“Cool Japan” means different things to different people. If you’re a fan of manga or anime or “Godzilla” flicks, you might reasonably assume that the moniker covers your interests, which it does. But the Japanese government is using Cool Japan as a catch-all to fund all sorts of cultural endeavors — not just the “usual suspects” of anime and manga, but also fashion, music, food and even traditional arts and crafts. With such a broad focus, it’s all too easy to imagine Cool Japan policies being spread too thin to effect real change in the anime industry, which arguably jump-started the entire Cool Japan phenomenon in the first place.Isn't government the antithesis of coolness?

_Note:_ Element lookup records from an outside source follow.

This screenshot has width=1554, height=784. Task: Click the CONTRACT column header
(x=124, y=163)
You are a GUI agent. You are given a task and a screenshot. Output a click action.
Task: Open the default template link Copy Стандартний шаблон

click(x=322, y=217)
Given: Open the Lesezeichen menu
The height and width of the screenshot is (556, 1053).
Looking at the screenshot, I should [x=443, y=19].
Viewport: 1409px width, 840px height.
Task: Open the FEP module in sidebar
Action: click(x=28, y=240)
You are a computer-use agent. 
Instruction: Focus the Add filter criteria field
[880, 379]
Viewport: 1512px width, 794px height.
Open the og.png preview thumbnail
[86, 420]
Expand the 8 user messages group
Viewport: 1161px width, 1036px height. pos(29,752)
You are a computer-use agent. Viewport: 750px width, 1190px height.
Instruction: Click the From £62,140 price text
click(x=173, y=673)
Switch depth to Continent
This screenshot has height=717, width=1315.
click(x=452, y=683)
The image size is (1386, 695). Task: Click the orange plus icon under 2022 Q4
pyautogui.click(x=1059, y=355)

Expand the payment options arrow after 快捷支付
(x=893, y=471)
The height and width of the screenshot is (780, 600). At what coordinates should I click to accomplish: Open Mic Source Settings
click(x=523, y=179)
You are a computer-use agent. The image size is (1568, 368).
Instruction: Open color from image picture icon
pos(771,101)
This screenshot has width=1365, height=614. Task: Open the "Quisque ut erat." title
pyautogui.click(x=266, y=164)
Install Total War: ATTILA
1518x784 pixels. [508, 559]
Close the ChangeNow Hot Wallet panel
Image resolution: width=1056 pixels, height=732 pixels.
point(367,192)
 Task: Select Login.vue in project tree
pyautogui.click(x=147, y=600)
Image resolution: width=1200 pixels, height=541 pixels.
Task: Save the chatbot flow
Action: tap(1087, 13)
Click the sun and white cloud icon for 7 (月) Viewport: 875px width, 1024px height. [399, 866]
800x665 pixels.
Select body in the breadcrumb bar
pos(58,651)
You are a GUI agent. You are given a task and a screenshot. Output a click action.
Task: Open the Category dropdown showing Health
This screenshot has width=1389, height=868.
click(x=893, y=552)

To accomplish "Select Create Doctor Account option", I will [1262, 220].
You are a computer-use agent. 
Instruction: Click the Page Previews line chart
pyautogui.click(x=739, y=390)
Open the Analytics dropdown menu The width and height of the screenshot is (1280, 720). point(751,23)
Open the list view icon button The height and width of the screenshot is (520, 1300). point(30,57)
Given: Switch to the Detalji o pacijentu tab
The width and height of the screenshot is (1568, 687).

Getting government on anything makes in uncool. And that's the way it ought to be.
I had never heard the term "Cool Japan," but I see there's a Wikipedia article on the topic.
The concept of Cool Japan (クールジャパン Kūru Japan?), along with that of "Gross National Cool," was coined in 2002 as an expression of Japan's emergent status as a cultural superpower. Gaining broad exposure in the media and academia, the brand of "Cool Japan" has been adopted by the Japanese government as well as trade bodies seeking to exploit the commercial capital of the country's culture industry. It has been described as a form of soft power, "the ability to indirectly influence behaviour or interests through cultural or ideological means."